While not every small employer is able to pay for health insurance for all employees, there’s no denying that health insurance is an important part of most companies’ employer value proposition. According to a 2013 survey by Metlife, 61 percent of employees who report that they are “very satisfied” with their compensation package at their current employers say that their health insurance benefits were a key component of why they were satisfied. 38 percent of employees surveyed report that their health care benefits were an important part of why they were satisfied with their compensation.
This is, of course, why most large companies offered health insurance to employees even before they were required to by the Affordable Care Act: Quality employees demanded health insurance coverage, and employers had to offer it to recruit and retain the best available talent.
- Your business may qualify for a tax credit. The tax credit is available to businesses with fewer than 25 full-time employees, with average wages of $50,000 per year or less, provided you pay at least 50 percent of the total premium. The tax credit is worth up to 50 percent of the premiums you pay (35 percent if you are a tax-exempt organization). You must purchase the coverage through the Small Business Health Options Program, or SHOP, to qualify for the tax credit.
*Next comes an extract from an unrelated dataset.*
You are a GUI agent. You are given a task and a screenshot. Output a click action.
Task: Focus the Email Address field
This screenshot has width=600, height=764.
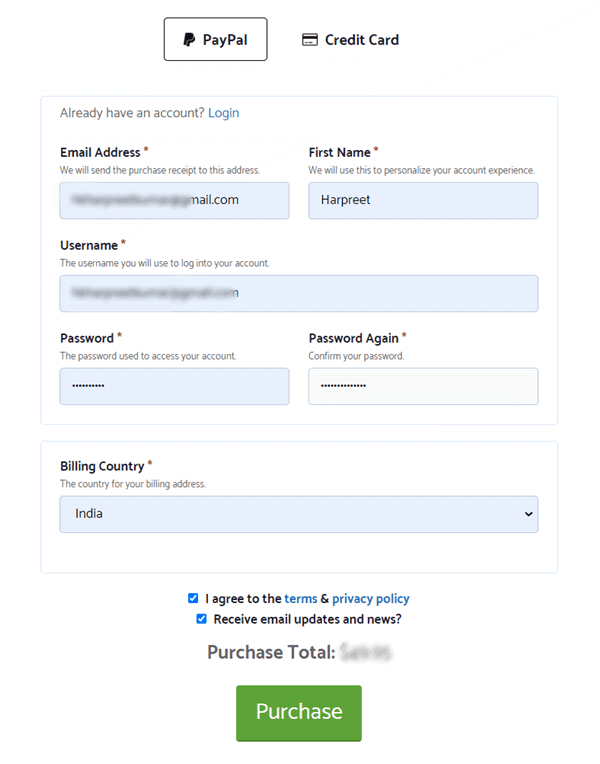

- The costs of offering a group health insurance plan are 100 percent deductible to the employer.
- Benefits tend to be richer in group plans than in individual plans, with generally lower deductibles available.
- The employer doesn’t have to pay the entire cost of the plan. Employees can be responsible for part of the premium.
- Group coverage has more enrollment flexibility: You can start a new qualified group at any time. You and your employees will not have to wait until the next open enrollment period to get new coverage in place. Those on the individual insurance market must generally wait until the Affordable Care Act open enrollment period to initiate coverage, unless they qualify for a ‘special enrollment period.’
The Individual Market
Alternatively, smaller employers can go without a group health plan for their employees but in order to remain competitive, they must offer compensation in other forms in order to compete for talent. Typically, this takes the form of higher cash compensation. Employees have the option, of course, to use this extra cash to purchase their own health insurance, but employers cannot require them to do so. You also cannot write off sums spent paying individual health insurance premiums on your employees’ behalf.
While every business is different, most businesses soon find that they are better off going with a group insurance plan, rather than leaving employees to the individual market. Individual plans may work well for very small ‘mom and pop’ companies with few employees beyond the owners themselves. But as your hiring needs grow, the balance of the argument shifts swiftly to offering a full-fledged group health insurance plan.